→ **Tarea a realizar**:
Según el texto de estudio, ¿cuántas personas viajaban en el vuelo de Germanwings que estrelló Andreas Lubitz?

→ **Texto de estudio**:
══════════
Morir matando, por Gonzalo Portocarrero
Morir matando, por Gonzalo Portocarrero
Gonzalo Portocarrero

Las noticias circulan en los medios en función del interés que suscitan, de la sensación que causan. Es entonces comprensible el interés de la prensa por brindar toda la información posible sobre Andreas Lubitz, el joven copiloto que estrelló el avión de Germanwings el pasado 24 de marzo. Hoy, que escribo estas líneas, 12 días después, ya se han publicado los datos que más impresionan, de manera que tanto el asesinato de las 150 personas que viajaban en el vuelo, como el propio Lubitz, están dejando de ser noticia. 

La síntesis que la prensa propone al sentido común es que estaríamos ante un acto de locura producido por una depresión mayor que, pese a estar diagnosticada, no impidió que Lubitz siguiera volando. Y aquí se propone una proliferación de preguntas que tiende a diluir el análisis, invitando a que cada lector concluya por sí mismo que lo ocurrido fue una “tragedia”, algo que nadie quería pero que era imposible de evitar y que nada nos dice sobre nuestra sociedad y época. Esas preguntas aluden a la responsabilidad de la compañía y, sobre todo, a la medida en que es posible un rastreo de las condiciones psíquicas de todos los pilotos de todas las compañías aéreas. Si se sigue esta línea de preguntas concluimos que dicho rastreo es muy difícil y que, en todo caso, debería restringirse a casos límite, como fue el representado por el propio Lubitz. 

Pero la prensa no ha puesto el énfasis suficiente sobre el hecho de que el “accidente” fue, en realidad, un asesinato premeditado. Ahora sabemos que Lubitz había investigado, en diferentes páginas  web, sobre el aislamiento de la cabina de mando. Y se había certificado que, una vez cerrada desde adentro, es impenetrable. También sabía que podía usar el piloto automático del avión para forzar su caída sin la posibilidad de una salvadora autocorrección del rumbo.
══════════
Entradas de datos recopiladas:
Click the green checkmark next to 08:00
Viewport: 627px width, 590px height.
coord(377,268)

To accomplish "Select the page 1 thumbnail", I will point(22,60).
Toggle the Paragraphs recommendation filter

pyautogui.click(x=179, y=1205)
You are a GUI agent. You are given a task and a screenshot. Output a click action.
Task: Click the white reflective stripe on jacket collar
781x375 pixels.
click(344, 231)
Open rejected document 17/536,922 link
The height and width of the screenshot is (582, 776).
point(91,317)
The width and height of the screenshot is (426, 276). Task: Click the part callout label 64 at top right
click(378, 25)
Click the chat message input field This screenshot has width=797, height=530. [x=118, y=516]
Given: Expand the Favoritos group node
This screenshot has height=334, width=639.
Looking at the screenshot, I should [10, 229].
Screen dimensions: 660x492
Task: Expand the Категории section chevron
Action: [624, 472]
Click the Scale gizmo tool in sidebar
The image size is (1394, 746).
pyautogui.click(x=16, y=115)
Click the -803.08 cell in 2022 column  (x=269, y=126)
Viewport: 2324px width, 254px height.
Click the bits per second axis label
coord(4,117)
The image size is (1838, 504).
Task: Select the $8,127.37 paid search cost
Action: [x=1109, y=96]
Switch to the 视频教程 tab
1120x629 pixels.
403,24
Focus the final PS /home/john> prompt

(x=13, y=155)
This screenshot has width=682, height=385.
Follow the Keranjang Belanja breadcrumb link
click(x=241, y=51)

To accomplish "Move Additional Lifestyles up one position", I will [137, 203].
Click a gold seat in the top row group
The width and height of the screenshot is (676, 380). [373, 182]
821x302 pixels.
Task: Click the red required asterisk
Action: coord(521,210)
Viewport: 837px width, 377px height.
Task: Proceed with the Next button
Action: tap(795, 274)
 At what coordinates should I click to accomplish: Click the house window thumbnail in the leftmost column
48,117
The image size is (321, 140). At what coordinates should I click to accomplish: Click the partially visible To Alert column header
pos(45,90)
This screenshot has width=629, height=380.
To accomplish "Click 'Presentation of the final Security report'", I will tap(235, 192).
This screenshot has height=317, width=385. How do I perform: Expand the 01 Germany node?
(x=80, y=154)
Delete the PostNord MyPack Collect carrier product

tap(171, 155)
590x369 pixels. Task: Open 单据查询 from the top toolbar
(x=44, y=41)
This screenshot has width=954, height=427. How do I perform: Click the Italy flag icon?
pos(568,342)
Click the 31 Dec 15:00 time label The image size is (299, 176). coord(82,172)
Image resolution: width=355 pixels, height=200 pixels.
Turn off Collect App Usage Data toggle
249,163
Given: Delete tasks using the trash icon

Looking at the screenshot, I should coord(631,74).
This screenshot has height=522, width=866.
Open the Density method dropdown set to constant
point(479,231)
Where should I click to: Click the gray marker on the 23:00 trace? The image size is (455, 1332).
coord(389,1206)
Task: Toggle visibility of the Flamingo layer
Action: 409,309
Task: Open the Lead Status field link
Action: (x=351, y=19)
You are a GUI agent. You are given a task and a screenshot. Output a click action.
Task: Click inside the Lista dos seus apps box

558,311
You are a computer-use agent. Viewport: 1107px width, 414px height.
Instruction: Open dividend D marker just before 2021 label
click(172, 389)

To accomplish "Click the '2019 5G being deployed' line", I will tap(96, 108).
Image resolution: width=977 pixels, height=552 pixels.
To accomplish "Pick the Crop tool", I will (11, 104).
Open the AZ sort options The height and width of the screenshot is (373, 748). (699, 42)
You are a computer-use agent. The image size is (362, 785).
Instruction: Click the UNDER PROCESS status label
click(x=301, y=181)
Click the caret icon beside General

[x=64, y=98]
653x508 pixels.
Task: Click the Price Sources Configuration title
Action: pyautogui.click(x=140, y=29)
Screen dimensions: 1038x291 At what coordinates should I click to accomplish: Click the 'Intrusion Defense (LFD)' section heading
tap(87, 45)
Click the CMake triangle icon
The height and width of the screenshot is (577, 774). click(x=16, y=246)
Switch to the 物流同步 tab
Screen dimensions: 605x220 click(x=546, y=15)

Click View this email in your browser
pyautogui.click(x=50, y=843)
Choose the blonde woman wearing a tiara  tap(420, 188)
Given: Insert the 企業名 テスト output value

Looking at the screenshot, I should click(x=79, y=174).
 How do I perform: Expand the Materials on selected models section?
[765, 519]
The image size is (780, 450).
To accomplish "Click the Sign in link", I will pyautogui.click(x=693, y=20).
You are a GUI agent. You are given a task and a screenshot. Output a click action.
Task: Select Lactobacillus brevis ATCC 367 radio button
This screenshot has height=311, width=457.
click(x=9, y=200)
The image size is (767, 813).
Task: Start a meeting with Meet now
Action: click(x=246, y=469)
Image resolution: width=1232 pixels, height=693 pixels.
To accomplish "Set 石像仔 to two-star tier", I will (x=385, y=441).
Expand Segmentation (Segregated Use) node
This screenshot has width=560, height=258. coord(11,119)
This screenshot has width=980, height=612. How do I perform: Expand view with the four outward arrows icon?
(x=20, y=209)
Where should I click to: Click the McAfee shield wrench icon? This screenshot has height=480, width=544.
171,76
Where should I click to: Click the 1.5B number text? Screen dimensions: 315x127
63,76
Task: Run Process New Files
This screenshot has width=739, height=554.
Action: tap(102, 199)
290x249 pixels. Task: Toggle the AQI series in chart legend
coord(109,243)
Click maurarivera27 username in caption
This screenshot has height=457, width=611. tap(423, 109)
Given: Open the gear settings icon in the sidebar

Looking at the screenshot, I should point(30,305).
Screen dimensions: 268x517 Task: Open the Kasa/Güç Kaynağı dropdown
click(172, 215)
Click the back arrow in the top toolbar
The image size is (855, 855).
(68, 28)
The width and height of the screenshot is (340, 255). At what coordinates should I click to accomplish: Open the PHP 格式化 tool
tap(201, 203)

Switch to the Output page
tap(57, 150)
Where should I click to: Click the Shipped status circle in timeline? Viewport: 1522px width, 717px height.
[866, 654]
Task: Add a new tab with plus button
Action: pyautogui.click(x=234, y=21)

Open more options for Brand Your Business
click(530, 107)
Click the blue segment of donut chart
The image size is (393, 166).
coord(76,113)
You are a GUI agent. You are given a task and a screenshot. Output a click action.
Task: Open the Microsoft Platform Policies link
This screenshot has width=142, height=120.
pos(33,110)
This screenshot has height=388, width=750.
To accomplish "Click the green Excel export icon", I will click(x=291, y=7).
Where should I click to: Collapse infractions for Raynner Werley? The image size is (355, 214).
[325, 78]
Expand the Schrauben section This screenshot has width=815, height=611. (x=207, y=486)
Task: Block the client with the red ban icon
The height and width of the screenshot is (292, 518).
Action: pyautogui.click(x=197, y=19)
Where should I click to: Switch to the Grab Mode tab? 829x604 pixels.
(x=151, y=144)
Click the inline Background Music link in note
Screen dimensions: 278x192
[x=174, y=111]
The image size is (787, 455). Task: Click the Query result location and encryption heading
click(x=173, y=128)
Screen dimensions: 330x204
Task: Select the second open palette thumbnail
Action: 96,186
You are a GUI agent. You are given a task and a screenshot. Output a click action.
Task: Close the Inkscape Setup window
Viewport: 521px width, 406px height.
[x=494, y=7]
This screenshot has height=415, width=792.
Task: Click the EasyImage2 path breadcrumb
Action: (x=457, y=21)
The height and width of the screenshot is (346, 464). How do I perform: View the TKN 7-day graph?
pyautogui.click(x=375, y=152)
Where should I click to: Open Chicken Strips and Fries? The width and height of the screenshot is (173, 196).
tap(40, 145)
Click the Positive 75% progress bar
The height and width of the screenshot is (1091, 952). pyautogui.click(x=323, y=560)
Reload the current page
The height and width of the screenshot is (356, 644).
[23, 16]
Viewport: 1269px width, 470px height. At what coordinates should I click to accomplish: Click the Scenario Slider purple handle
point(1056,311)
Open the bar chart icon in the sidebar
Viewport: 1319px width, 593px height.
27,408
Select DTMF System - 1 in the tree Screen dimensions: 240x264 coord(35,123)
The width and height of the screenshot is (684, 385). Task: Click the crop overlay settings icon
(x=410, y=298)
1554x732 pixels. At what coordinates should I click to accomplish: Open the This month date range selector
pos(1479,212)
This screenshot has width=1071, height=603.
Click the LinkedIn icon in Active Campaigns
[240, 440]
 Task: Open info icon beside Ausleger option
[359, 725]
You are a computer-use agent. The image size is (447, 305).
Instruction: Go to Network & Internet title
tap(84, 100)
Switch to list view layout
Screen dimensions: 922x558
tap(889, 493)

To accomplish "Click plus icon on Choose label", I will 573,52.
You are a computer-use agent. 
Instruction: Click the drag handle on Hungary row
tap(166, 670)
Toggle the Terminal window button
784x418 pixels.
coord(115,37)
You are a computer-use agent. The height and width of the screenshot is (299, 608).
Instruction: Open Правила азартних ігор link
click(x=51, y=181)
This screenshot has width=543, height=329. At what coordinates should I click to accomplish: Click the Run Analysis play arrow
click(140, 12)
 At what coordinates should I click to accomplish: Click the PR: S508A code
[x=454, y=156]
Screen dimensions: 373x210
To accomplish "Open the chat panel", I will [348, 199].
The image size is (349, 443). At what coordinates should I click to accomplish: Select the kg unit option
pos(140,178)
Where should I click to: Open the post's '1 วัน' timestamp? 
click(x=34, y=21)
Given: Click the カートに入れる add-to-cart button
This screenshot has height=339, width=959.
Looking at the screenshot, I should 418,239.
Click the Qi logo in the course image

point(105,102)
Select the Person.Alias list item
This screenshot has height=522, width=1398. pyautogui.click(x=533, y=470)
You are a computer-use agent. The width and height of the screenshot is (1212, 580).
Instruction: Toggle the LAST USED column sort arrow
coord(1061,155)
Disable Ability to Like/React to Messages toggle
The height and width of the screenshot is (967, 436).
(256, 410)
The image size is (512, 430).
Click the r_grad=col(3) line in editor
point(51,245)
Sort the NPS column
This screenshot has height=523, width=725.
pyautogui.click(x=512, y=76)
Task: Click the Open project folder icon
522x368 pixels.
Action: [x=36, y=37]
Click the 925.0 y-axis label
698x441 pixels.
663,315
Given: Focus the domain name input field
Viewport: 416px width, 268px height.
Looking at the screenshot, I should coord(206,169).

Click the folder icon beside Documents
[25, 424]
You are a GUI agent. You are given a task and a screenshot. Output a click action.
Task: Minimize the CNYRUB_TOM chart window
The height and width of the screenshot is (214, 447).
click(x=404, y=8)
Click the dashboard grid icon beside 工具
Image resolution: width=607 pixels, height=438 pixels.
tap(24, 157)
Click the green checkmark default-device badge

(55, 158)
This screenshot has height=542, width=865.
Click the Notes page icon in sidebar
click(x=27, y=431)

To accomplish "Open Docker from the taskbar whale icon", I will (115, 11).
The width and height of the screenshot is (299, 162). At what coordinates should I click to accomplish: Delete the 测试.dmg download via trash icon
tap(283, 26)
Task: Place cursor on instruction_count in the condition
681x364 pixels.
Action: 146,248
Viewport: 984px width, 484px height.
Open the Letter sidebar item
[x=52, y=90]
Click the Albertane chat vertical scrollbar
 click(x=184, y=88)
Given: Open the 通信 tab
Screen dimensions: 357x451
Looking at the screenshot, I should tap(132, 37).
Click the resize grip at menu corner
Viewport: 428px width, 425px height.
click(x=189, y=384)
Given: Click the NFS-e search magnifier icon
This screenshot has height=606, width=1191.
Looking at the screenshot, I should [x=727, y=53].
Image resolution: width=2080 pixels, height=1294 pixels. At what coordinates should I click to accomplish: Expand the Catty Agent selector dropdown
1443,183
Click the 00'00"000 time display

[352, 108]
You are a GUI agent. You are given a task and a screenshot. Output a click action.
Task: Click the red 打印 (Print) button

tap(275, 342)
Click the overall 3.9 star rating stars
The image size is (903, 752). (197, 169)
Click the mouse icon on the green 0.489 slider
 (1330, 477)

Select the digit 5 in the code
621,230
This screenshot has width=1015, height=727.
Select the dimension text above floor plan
══════════
→ **Respuesta**:
150 personas.